• **PROBLEM**
In the passage below on the dismissal dispute, who independently advised Mbele to report the sexual harassment to the Applicant before the First Respondent knew of it?

• **PASSAGE**
------------------------------------------------------------------------
The Applicant viewed this as fabrication by the First Respondent
hence he was charged and dismissed under the circumstances. Pieterse
relied on what Mohale told him, that is, sexual harassment was in
fact a subject matter of intimidation leading to Mohale’s
refusal to make a false statement about Thithi. He also admitted that
Mbele did report the sexual harassment to the Applicant though
belated. The First Respondent brought Mogoai and Mbele to support his
case that sexual harassment did occur.
[12]
Assuming it was accepted that the First Respondent had a motive
against Thithi based on Pieterse’s allegations, the Applicant
faced a steep challenge to rebut evidence that the sexual harassment
indeed took place and deserved reporting. The insurmountable
difficulty with the Applicant’s case is that Mogoai had also
independently advised Mbele to report the sexual harassment
case to
the Applicant long before the First Respondent became aware of it.
His evidence remained unchallenged. The Second Respondent
cannot be
faulted for finding no reason to suggest that sexual harassment was
the First Respondent’s fabrication. Mr Berry
also conceded that
the record does not show that Pieterse in his investigations managed
to source out evidence of the First Respondent’s
motive to
escape retrenchment at Thithi’s expense. The Second
Respondent’s decision to reject Mohale’s evidence
and the
reasons provided for such rejection is the one that a reasonable
decision maker could reach. The application under these
circumstances
stands to fail.
[13]
The manner in which litigation was conducted by the Applicant in this
application, is indicative of the Applicant’s knowledge
from
day one or at least after transcription of the record that it had no
prospects of successful prosecution of the review application.
------------------------------------------------------------------------
• **DATA PROVIDED**
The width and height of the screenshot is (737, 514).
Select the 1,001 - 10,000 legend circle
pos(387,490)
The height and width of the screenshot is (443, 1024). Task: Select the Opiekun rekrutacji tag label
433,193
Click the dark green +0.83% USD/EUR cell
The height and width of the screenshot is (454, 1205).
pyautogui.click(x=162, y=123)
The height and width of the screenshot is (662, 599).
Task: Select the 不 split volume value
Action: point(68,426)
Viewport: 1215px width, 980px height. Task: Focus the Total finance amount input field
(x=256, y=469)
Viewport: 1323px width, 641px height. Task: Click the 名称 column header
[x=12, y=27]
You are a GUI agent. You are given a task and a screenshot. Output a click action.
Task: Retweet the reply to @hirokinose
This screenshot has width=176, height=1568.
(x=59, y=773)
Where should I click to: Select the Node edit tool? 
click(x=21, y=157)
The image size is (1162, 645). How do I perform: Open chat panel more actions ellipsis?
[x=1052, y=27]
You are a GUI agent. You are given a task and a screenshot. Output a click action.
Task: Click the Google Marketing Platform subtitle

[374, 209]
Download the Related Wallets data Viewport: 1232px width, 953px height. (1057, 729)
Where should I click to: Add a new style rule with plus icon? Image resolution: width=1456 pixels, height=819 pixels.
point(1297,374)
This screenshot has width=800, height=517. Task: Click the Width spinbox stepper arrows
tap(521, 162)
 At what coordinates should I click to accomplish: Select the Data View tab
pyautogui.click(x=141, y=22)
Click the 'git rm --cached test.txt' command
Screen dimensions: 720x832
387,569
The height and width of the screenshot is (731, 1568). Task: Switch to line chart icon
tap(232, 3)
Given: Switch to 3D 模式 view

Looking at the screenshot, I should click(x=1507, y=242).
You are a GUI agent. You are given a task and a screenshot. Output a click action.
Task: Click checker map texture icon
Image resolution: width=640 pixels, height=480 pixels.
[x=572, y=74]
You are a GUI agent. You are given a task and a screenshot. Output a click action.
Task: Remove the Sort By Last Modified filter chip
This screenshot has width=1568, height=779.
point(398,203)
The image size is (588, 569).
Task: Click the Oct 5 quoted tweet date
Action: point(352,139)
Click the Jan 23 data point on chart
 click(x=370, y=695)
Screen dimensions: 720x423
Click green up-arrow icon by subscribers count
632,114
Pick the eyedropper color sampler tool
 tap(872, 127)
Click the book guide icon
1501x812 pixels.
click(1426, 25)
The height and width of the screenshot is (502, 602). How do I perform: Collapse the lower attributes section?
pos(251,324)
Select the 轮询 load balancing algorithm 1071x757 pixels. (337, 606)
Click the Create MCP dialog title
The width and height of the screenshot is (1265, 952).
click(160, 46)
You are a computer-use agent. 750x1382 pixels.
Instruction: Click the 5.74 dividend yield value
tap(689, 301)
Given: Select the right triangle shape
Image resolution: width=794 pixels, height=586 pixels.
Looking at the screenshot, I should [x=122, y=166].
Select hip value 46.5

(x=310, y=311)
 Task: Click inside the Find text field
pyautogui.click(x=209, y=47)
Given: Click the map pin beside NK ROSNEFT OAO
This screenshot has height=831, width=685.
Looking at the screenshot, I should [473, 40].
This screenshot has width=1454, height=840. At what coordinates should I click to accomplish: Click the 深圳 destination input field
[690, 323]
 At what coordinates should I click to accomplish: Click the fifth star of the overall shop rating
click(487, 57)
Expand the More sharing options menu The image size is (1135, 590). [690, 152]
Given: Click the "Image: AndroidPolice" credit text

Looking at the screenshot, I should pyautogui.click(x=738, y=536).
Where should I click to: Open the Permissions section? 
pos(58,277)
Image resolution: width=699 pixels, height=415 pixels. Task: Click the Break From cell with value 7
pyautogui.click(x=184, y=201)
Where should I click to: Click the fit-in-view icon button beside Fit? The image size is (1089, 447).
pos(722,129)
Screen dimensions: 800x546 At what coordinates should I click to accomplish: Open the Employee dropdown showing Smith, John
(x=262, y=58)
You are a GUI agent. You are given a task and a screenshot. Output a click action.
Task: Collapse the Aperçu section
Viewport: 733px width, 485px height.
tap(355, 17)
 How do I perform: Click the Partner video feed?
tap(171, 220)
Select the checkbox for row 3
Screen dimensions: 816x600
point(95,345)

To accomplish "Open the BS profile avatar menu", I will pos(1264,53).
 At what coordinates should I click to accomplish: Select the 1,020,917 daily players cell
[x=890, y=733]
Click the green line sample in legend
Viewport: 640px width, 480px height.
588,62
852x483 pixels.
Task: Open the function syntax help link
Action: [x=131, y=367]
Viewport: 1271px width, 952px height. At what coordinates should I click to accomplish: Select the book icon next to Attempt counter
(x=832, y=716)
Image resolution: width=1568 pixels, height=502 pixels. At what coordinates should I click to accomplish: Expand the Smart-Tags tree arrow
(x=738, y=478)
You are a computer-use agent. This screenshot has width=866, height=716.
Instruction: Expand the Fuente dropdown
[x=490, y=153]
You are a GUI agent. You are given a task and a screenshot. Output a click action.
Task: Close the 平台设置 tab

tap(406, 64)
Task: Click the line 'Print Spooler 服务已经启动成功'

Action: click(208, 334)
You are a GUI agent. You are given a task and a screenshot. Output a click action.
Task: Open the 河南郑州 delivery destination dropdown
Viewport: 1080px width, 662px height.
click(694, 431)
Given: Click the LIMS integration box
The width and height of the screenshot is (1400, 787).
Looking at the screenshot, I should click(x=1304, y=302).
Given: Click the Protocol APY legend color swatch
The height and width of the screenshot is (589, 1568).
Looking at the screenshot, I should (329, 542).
------------------------------------------------------------------------
• **WORKED SOLUTION**
Mogoai